A problem about expected value

Question

Some students have a list of processes to execute sequentially but the running of a process may fail during execution, so the probability that a process $x$ will be executed successfully is $Px$.

Assume that the execution takes one second to be run to compute the answer for each process, if the program crashes, it will take 3 seconds more for the students to re-run it and in this case, the execution should be re-run starting from the first process.

You are given the probability that each process will be executed successfully, What is the number of seconds expected to pass all processes without crushing ?

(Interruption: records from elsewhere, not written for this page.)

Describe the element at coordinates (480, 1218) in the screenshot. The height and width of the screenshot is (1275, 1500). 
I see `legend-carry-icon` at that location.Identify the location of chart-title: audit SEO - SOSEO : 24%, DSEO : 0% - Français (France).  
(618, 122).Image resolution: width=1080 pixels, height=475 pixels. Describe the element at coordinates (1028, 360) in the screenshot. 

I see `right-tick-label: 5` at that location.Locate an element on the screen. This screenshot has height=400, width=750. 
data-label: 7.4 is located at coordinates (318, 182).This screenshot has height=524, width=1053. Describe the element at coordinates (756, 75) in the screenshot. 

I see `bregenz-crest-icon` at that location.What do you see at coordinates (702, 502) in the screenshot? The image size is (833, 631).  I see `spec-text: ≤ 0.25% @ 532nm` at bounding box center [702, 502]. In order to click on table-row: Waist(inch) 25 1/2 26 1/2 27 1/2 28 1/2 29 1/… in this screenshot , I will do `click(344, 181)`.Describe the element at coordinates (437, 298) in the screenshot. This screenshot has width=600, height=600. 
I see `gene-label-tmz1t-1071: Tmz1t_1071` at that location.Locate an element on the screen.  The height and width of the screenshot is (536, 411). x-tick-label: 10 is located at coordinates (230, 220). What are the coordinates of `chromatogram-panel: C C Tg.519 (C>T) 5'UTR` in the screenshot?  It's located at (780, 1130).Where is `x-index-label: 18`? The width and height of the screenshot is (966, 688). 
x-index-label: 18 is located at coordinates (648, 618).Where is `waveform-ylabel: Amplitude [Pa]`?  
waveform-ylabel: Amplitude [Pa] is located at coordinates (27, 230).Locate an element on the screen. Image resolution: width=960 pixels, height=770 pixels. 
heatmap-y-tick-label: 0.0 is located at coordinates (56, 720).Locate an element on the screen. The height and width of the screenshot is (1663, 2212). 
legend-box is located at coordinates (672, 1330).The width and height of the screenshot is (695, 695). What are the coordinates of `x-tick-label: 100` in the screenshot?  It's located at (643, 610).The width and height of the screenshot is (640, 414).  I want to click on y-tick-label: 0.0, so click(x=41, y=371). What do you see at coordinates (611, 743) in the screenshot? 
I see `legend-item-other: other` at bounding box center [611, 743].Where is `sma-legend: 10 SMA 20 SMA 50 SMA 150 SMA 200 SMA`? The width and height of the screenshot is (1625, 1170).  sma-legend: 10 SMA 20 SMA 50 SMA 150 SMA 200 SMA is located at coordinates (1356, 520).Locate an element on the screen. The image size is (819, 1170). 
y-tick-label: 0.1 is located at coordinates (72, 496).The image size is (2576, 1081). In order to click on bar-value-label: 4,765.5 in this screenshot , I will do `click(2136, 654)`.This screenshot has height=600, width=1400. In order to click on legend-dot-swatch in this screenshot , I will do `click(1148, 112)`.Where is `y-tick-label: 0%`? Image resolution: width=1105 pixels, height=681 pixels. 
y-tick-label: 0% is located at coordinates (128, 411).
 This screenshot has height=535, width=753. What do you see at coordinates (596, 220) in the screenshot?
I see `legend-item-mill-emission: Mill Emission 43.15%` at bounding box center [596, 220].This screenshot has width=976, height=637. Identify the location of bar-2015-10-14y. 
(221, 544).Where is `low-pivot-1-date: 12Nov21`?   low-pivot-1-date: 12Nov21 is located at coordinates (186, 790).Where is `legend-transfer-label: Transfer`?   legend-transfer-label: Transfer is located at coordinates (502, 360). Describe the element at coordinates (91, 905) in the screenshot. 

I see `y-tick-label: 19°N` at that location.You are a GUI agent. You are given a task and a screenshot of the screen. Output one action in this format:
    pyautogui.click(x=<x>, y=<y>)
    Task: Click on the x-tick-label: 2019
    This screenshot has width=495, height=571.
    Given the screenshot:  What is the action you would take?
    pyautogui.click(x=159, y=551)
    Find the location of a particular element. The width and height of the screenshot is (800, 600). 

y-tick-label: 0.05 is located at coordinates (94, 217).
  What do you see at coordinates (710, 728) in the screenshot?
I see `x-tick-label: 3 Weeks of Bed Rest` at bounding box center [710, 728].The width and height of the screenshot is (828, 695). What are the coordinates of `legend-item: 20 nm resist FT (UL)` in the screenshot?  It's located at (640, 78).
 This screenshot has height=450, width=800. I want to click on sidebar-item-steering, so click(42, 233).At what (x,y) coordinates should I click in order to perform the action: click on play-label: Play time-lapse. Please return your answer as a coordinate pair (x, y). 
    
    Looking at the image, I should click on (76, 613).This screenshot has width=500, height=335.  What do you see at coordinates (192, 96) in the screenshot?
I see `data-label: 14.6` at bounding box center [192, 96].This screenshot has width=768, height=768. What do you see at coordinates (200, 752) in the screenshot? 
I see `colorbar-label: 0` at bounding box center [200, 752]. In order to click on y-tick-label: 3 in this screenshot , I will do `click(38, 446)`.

I couldn't figure out how to determine the expected value to run all the processes successfully. I know it is something like $E(x) = Px \times (1) + (1 - Px) \times (1 + 3 + E(x)) $ and I think it is depending on the previous process to be run successfully but I failed to get the right answer..

Answer 1

Let the expected number of seconds waited be $E(X)$. Then the expected value is given by $$E(X)=Px(1)+(1-Px)(3+E(Y)+E(X))$$ Where $Y$ is the amount of time taken for the process to crash. I assume that this is uniformly distributed between $0$ and $1$, so $E(Y)=0.5$. Solving this then gives $$E(X)=\frac{3.5-2.5Px}{Px}=\frac{7-5Px}{2Px}$$

Answer 2

We can write

$$ \begin{align} E(x) &= \sum_{i = 0}^{\infty} \left(\text{probability that the process terminates succesfully after $(i+1)$ attempts}\right)\\ &\times(\text{amount of time needed to complete the process in exactly $(i+1)$-th attempts}) =\\ &=\sum_{i = 0}^{\infty}\left((1-P_x)^i\cdot P_x)\cdot ((1+3)\cdot i+1)\right)=\\ &=P_x \cdot \left(\sum_{i = 0}^{\infty}4i\cdot (1-P_x)^i + \sum_{i = 0}^{\infty} (1-P_x)^i\right)=\\ &=P_x\cdot \left( 4\cdot \frac{1-P_x}{P_{x}^2}+\frac{1}{1-(1-P_x)} \right)=\\ &=4\cdot\frac{1-P_x}{P_{x}}+1=\\ &=\frac{4-3P_x}{P_{x}}. \end{align} $$

Answer 3

So, like in the other answers, I will assume that all processes succeed with the same probability $p:=P_x$. Let $E:=E(X)$ denote the desired expected value. Also, to see the influence of the delay after a crash ($3$ seconds), let's call it $d$. The probability for completing all processes successfully after $n$ seconds is $p^n$. If the whole sequence crashes at process $k \le n$, which will happen with a probability of $(1-p)p^{k-1}$, it already took $k$ seconds and will take another $d+E$ to complete the whole task successfully. In total, we have:

\begin{align} E &= (1+d+E)(1-p) + (2+d+E)(1-p)p + \cdots + (n+d+E)(1-p)p^{n-1} + np^n\\ &= \sum_{k=0}^{n-1}(1+d+k+E)(1-p)p^{k} + np^n\\ &= \sum_{k=0}^{n-1}(1+d+k+E)p^{k} - \sum_{k=0}^{n-1}(1+d+k+E)p^{k+1} + np^n\\ &= \sum_{k=0}^{n-1}(1+d+k+E)p^{k} - \sum_{k=1}^{n}(d+k+E)p^{k} + np^n\\ &= 1+d+E + \sum_{k=1}^{n-1}p^{k} - (d+n+E)p^{n} + np^n\\ &= 1+d+E + \sum_{k=1}^{n}p^{k} - (1+d+E)p^{n}\\ &= E(1-p^n) + (1+d)(1-p^n) + p\sum_{k=0}^{n-1}p^{k} \end{align}

Solving this for $E$, we get

\begin{align} E &= \frac{(1+d)(1-p^n)}{p^n} + \frac{p(1-p^n)}{(1-p)p^n} = \frac{(1+d)(1-p^n)(1-p) + p(1-p^n)}{(1-p)p^n}\\ &= \frac{(1-p+d-dp+p)(1-p^n)}{(1-p)p^n} = \frac{(1+d-dp)(1-p^n)}{(1-p)p^n}\\ &= \frac{1-p^n}{p^n} \left(d+\frac{1}{1-p}\right) \end{align}

Added:

For $n=1$, this results in the formula that @simonet gave.

If the probabilities of the processes differ, the formula will not be that simple. For example, if we have two processes with probabilities $p_1$ and $p_2$ to succeed, and the students have to successfully complete process $1$ first, it's easy to see that the expected total time to successfully complete both processes becomes $$ E=\frac{1-p_1p_2}{p_1p_2}\left(d+\frac{1+p_1}{1-p_1p_2}\right)$$ This is clearly not symmetric, and we see that to minimize the expected time, we'd be better off to take the risky process first.